About GPU peak performance

I am using T4, its specification said its peak tensor core fp16 peformance is about 65T.
Now, I wrote a demo in which I do a matrix test (matrix A is 40964096, matrxi B is also 40964096) using libcublas, by this way, I calculate the fp16 flops as follows:
flops = (4096 * 4096 * 4096 * 2)/(cost time)
I run 100 iterations and calculate the mean cost time.
The test result showed that T4’s real FP16 flops is about 24T, much less than its peak performance.
I noticed that T4’s base clock is 585MHz, boost clock is 1590MHz. It seemed that peak performance is got under boost clock and real work performance is got under base clock, is that correct?
If so, what is meaning of peak performance and how can I get peak performance?

The peak performance of any GPU is generally not achievable. There may be several reasons for this.

In the case of the T4, the performance of ~24T is arising due to power capping of the GPU. Power capping is a clock reduction strategy to make sure the GPU stays within its stated power limit, which in the case of the T4 is about 70W. It is expected behavior for approximately continuous matrix multiply operations on a T4. If you want to see something better, do a smaller op just once or twice and measure it. However you will not get to 65T that way.

Thanks for the reply, if so, what is the usage of peak performance announced in the specification a GPU product, if I want to evaluate computing task’s performance, I cannot do it based on peak performance, right?

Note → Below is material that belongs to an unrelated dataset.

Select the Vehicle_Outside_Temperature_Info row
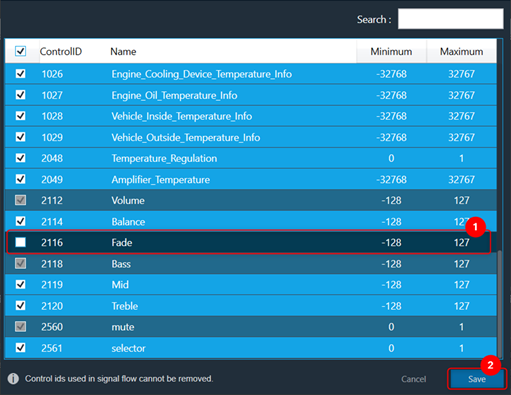 point(251,137)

You cannot evaluate throughput based on peak performance, that is correct. Peak performance is generally not achievable.

Then how to calculate stable performance? Is it sensible to calculate it by using (base clock / boost clock) * peak_performance?

I don’t know what stable performance is.

The best suggestion I have is to benchmark.

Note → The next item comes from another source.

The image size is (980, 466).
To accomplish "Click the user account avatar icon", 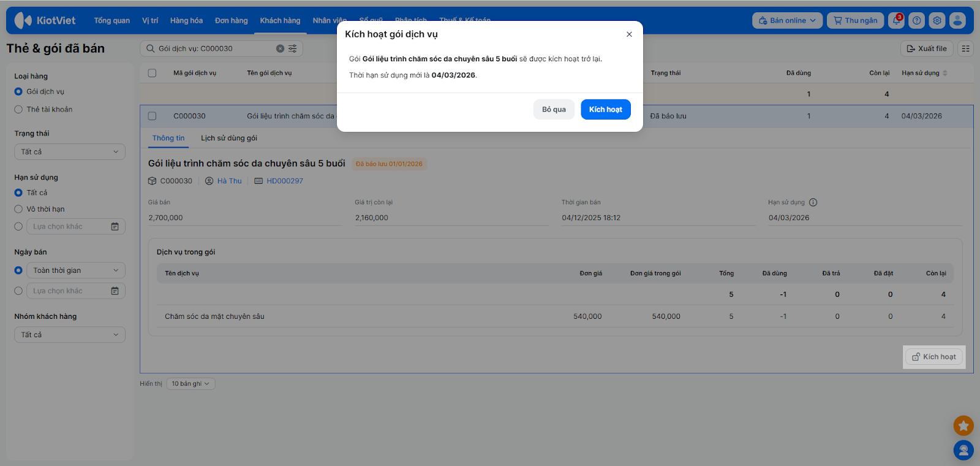I will [x=957, y=20].
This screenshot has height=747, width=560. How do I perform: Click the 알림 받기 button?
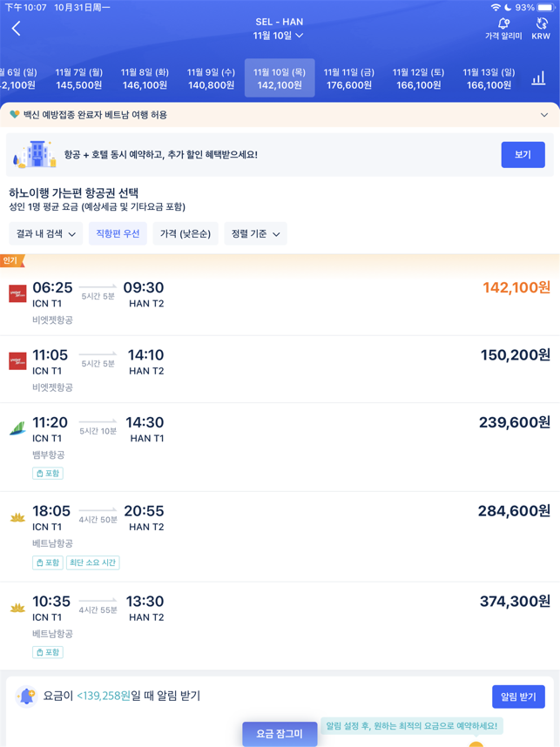pyautogui.click(x=518, y=697)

In general this is theoretical peak performance, simply based on various machine parameters, for example: [number of execution units] * [number of operations that can be completed per execution unit per clock cycle] * [maximum operating frequency].

In general, theoretical peak performance is not achievable, for any processor or platform, due to any number of limiting factors. This might include execution units not being able to be supplied with data at the required rate in a practical use case (e.g. due to register file read bandwidth) or failure to achieve maximum operating frequency due to insufficient power supply and / or cooling.

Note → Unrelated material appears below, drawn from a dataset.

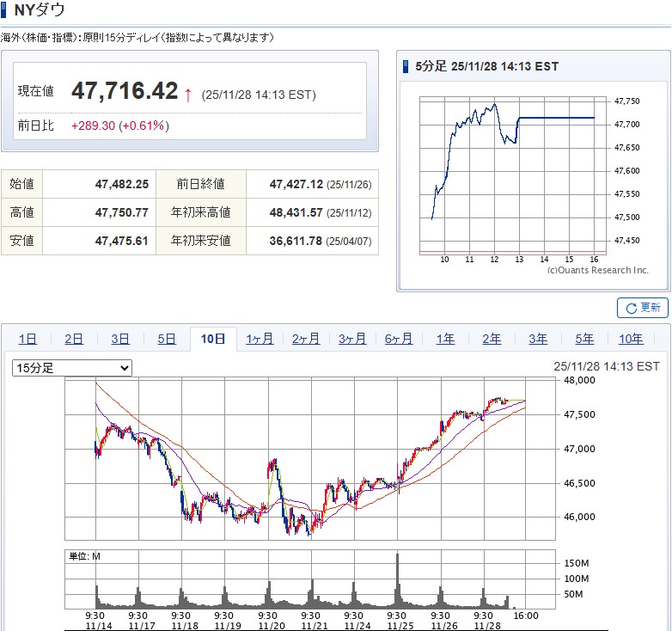Click the red up-arrow next to current price
This screenshot has height=631, width=672.
[x=188, y=94]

As a rule of thumb, in many practical scenarios practicably achievable peak performance is on the order of 75% to 85% of theoretical peak performance, and that applies to computational throughput, memory throughput, and interconnect throughput. Only benchmarking in the context of a specific use case can reveal the applicable practically achievable peak performance for that use case.

Why does technical literature often quote theoretical peak performance? Based on my industry experience this is because marketing folks (including those in technical marketing) glom onto the highest number they come across. Plus theoretical peak performance can often be determined by simply multiplying a few factors.